First things first: human beings are Created in the image of Hashem.

That alone imbues us with powers most of us cannot dream about. When people read the Scripture or the Gemara, they often discredit supernatural phenomena like super-human strength, divine wisdom and miracles in general.

But even science nowadays (the part that’s revealed to us) is starting to accept that the human body and mind can harness tremendous power. Thought, speech and action, can and do alter reality as quantum physics posits. The way to access this power is through focus, willpower and a cessation (or at least diminution) of contact with the physical world (and this is why many Kabbalists fast a lot).

The more a person can restore his fragmented mind (through prayer, meditation, purification, pleasure deprivation and so on), the more power he wields.

That said, the techniques used to harness these divine forces primarily involve the mind, emotions, and speech working in conjunction. In the past, these techniques were freely used as people were accustomed to live with less, but in modern times, we have lost the ability to focus. Because of that, the traditional knowledge of the powers of Creation, including the names of angels and how to direct them with the proper intention onto the parchment being written.

A little introduction on Kameot

It is a fact that many esteemed Chassidic Rebbes and Kabbalists have utilized and written amulets, including the Ba’al Shem Tov, the Maggid of Mezritch, Rebbe Nachman of Breslov, and numerous Sephardi Kabbalists. Ashkenazi Jews have also reportedly used Kameot, particularly to protect newborn children from harm before the Brit Milah ceremony.

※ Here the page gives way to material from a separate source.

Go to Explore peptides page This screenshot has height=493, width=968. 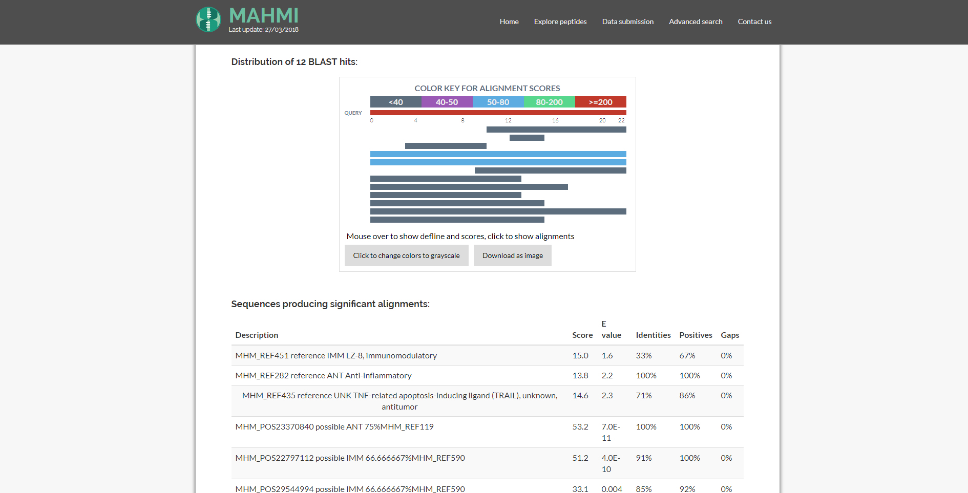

Kameot have been in use since the era of the Tannaic sages of the Mishnah and have been employed extensively for various purposes, including protection, health, wealth, and even fertility. They were typically worn around the neck or wrist and the term Kamea is associated with binding, which aligns with the concept of unifying the forces of Creation for a specific purpose.

Kameot can be composed of text, symbols, or names and can be written in various alphabets, including angelic script (as seen in Sefer Raziel).

The Kameah, combined with Holy or Unholy names that are like keys to Creation, then “absorbs” a person’s intentions and power together, and affects its change in reality. They can be very powerful.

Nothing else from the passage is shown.